►
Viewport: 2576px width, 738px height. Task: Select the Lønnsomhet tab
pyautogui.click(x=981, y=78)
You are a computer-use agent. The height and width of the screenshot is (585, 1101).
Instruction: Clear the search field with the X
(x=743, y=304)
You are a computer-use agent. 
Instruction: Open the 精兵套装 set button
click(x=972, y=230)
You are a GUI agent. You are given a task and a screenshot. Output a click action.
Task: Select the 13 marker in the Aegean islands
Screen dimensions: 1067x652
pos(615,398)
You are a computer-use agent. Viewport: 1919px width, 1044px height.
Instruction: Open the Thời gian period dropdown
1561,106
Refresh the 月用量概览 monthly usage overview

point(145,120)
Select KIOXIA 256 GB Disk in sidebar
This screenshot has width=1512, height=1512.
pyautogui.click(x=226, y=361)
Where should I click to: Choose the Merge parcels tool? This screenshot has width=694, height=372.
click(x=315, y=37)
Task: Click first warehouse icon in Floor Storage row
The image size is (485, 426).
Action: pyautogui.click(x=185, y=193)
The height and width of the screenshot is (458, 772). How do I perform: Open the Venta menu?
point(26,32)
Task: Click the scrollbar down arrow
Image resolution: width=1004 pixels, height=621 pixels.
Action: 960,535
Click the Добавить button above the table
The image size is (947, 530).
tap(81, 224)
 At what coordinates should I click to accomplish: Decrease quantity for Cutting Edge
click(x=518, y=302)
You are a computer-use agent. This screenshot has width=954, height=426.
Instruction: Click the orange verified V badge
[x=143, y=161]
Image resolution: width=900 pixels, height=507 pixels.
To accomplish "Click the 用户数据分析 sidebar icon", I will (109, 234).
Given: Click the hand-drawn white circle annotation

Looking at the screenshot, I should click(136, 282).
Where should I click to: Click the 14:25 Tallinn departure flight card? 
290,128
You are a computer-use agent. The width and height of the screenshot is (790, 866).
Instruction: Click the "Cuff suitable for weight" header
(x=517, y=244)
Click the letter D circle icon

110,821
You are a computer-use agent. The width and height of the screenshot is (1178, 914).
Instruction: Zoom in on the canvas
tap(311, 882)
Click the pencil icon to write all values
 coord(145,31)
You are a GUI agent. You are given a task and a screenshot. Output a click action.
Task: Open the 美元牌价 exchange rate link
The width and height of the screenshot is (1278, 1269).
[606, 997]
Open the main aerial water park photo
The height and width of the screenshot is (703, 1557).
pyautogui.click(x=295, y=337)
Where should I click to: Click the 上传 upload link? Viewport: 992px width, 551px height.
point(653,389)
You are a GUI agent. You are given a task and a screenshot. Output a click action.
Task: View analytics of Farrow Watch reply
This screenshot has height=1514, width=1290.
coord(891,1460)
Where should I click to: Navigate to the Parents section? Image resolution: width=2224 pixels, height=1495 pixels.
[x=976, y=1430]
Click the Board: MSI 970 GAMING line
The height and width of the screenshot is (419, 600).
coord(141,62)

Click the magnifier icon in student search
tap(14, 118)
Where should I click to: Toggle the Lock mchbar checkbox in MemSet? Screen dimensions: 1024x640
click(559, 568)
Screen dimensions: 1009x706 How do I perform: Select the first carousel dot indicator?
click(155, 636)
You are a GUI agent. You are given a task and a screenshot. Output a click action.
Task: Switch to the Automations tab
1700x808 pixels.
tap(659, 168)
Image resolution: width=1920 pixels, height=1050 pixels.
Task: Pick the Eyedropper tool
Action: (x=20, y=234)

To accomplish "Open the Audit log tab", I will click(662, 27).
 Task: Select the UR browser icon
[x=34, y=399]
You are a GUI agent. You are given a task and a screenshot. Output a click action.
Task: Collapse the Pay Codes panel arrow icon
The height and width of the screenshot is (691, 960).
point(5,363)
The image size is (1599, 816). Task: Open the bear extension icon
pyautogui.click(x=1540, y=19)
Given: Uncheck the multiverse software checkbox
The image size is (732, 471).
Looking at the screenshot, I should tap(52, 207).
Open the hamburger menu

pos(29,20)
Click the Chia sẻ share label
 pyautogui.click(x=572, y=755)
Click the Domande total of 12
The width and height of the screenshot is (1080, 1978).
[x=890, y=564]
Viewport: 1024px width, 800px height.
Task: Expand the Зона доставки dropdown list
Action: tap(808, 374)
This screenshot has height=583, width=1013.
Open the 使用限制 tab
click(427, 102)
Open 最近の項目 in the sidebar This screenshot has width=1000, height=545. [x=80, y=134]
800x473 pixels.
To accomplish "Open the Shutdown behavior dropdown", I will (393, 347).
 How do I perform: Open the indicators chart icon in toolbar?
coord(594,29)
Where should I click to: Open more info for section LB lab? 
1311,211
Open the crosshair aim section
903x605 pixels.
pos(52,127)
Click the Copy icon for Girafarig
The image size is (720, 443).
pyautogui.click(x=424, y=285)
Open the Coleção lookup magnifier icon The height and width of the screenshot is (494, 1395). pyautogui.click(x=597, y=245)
◄
__ABOUT THIS TASK__:
Write each line above out exactly.

__FINISHED TASK__:
Viewport: 2576px width, 738px height. Task: Select the Lønnsomhet tab
pyautogui.click(x=981, y=78)
You are a computer-use agent. The height and width of the screenshot is (585, 1101).
Instruction: Clear the search field with the X
(x=743, y=304)
You are a computer-use agent. 
Instruction: Open the 精兵套装 set button
click(x=972, y=230)
You are a GUI agent. You are given a task and a screenshot. Output a click action.
Task: Select the 13 marker in the Aegean islands
Screen dimensions: 1067x652
pos(615,398)
You are a computer-use agent. Viewport: 1919px width, 1044px height.
Instruction: Open the Thời gian period dropdown
1561,106
Refresh the 月用量概览 monthly usage overview

point(145,120)
Select KIOXIA 256 GB Disk in sidebar
This screenshot has width=1512, height=1512.
pyautogui.click(x=226, y=361)
Where should I click to: Choose the Merge parcels tool? This screenshot has width=694, height=372.
click(x=315, y=37)
Task: Click first warehouse icon in Floor Storage row
The image size is (485, 426).
Action: pyautogui.click(x=185, y=193)
The height and width of the screenshot is (458, 772). How do I perform: Open the Venta menu?
point(26,32)
Task: Click the scrollbar down arrow
Image resolution: width=1004 pixels, height=621 pixels.
Action: 960,535
Click the Добавить button above the table
The image size is (947, 530).
tap(81, 224)
 At what coordinates should I click to accomplish: Decrease quantity for Cutting Edge
click(x=518, y=302)
You are a computer-use agent. This screenshot has width=954, height=426.
Instruction: Click the orange verified V badge
[x=143, y=161]
Image resolution: width=900 pixels, height=507 pixels.
To accomplish "Click the 用户数据分析 sidebar icon", I will (109, 234).
Given: Click the hand-drawn white circle annotation

Looking at the screenshot, I should click(136, 282).
Where should I click to: Click the 14:25 Tallinn departure flight card? 
290,128
You are a computer-use agent. The width and height of the screenshot is (790, 866).
Instruction: Click the "Cuff suitable for weight" header
(x=517, y=244)
Click the letter D circle icon

110,821
You are a computer-use agent. The width and height of the screenshot is (1178, 914).
Instruction: Zoom in on the canvas
tap(311, 882)
Click the pencil icon to write all values
 coord(145,31)
You are a GUI agent. You are given a task and a screenshot. Output a click action.
Task: Open the 美元牌价 exchange rate link
The width and height of the screenshot is (1278, 1269).
[606, 997]
Open the main aerial water park photo
The height and width of the screenshot is (703, 1557).
pyautogui.click(x=295, y=337)
Where should I click to: Click the 上传 upload link? Viewport: 992px width, 551px height.
point(653,389)
You are a GUI agent. You are given a task and a screenshot. Output a click action.
Task: View analytics of Farrow Watch reply
This screenshot has height=1514, width=1290.
coord(891,1460)
Where should I click to: Navigate to the Parents section? Image resolution: width=2224 pixels, height=1495 pixels.
[x=976, y=1430]
Click the Board: MSI 970 GAMING line
The height and width of the screenshot is (419, 600).
coord(141,62)

Click the magnifier icon in student search
tap(14, 118)
Where should I click to: Toggle the Lock mchbar checkbox in MemSet? Screen dimensions: 1024x640
click(559, 568)
Screen dimensions: 1009x706 How do I perform: Select the first carousel dot indicator?
click(155, 636)
You are a GUI agent. You are given a task and a screenshot. Output a click action.
Task: Switch to the Automations tab
1700x808 pixels.
tap(659, 168)
Image resolution: width=1920 pixels, height=1050 pixels.
Task: Pick the Eyedropper tool
Action: (x=20, y=234)

To accomplish "Open the Audit log tab", I will click(662, 27).
 Task: Select the UR browser icon
[x=34, y=399]
You are a GUI agent. You are given a task and a screenshot. Output a click action.
Task: Collapse the Pay Codes panel arrow icon
The height and width of the screenshot is (691, 960).
point(5,363)
The image size is (1599, 816). Task: Open the bear extension icon
pyautogui.click(x=1540, y=19)
Given: Uncheck the multiverse software checkbox
The image size is (732, 471).
Looking at the screenshot, I should tap(52, 207).
Open the hamburger menu

pos(29,20)
Click the Chia sẻ share label
 pyautogui.click(x=572, y=755)
Click the Domande total of 12
The width and height of the screenshot is (1080, 1978).
[x=890, y=564]
Viewport: 1024px width, 800px height.
Task: Expand the Зона доставки dropdown list
Action: tap(808, 374)
This screenshot has height=583, width=1013.
Open the 使用限制 tab
click(427, 102)
Open 最近の項目 in the sidebar This screenshot has width=1000, height=545. [x=80, y=134]
800x473 pixels.
To accomplish "Open the Shutdown behavior dropdown", I will (393, 347).
 How do I perform: Open the indicators chart icon in toolbar?
coord(594,29)
Where should I click to: Open more info for section LB lab? 
1311,211
Open the crosshair aim section
903x605 pixels.
pos(52,127)
Click the Copy icon for Girafarig
The image size is (720, 443).
pyautogui.click(x=424, y=285)
Open the Coleção lookup magnifier icon The height and width of the screenshot is (494, 1395). pyautogui.click(x=597, y=245)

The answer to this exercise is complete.